Abstract

High-flow nasal oxygenation (HFNO) can provide a low level of continuous positive airway pressure and alveolar recruitment. We aimed to compare the efficacy of pre-oxygenation with HFNO and low-flow nasal oxygenation (LFNO) during drug-induced sleep endoscopy (DISE). In the LFNO group, preoxygenation was performed for 10 min at 3 L·min-1. In the HFNO group, preoxygenation was performed for 10 min at 30 L·min-1 at a fraction of inspired oxygen of 100% using the Optiflow device. From the start of sedative administration to the end of DISE, vital signs were monitored continuously. The primary outcome was the lowest oxygen saturation (SpO2) during DISE. Of 24 patients enrolled, 12 were randomly assigned to the LFNO and 12 to the HFNO groups.

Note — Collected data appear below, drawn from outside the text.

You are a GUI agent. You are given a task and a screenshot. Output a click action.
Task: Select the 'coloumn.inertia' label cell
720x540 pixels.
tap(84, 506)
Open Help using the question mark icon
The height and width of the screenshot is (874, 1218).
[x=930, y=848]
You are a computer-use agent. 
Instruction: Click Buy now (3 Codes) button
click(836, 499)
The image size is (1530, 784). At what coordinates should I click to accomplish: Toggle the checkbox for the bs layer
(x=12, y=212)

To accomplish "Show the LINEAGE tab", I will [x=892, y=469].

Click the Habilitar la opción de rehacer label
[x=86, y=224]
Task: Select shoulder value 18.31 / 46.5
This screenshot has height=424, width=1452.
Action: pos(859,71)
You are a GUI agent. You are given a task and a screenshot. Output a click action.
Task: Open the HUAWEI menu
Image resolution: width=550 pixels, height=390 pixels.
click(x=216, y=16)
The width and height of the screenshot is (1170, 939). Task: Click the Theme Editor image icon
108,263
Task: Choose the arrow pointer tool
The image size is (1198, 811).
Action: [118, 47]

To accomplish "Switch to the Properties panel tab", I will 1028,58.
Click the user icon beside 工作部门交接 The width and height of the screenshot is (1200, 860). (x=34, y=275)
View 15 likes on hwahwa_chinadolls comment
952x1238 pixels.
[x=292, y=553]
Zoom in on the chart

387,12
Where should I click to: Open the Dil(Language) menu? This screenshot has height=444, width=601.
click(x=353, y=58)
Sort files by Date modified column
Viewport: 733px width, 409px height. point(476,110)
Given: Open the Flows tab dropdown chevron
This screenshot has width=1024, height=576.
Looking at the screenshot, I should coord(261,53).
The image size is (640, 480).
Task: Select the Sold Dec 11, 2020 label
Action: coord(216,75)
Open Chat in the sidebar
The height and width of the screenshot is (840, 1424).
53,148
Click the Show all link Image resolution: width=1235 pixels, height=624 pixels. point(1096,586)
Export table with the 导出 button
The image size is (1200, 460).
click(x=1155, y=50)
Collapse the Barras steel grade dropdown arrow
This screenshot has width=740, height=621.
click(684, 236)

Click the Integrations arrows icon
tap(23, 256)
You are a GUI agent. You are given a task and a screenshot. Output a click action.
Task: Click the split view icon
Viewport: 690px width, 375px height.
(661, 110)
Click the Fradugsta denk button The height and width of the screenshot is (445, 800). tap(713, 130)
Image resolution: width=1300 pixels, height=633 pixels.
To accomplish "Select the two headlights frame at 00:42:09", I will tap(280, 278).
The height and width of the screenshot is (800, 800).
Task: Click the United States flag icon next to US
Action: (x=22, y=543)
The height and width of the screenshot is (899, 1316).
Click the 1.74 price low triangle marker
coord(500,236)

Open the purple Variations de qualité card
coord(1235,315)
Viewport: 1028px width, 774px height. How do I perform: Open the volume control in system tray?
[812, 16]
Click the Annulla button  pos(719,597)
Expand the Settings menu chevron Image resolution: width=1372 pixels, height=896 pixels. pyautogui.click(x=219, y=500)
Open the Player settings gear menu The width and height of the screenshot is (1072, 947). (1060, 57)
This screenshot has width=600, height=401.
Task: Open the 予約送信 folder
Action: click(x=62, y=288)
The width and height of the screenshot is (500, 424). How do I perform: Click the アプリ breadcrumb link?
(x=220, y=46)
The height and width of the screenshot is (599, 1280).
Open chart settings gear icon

Theprevalence of hypoxia events was 75% in the LFNO group and 58% in the HFNO group. The difference in lowest oxygen saturation between the two groups was not significant between the two groups (P=0.665). The lowest SpO2 during all procedures was comparable between the two groups (86.8 ± 6.5% in the LFNO group and 87.2 ± 8.0% in the HFNO group; P=0.912). The findings suggest thatHFNO may not be superior to LFNO as a preoxygenation tool to prevent hypoxia during DISE.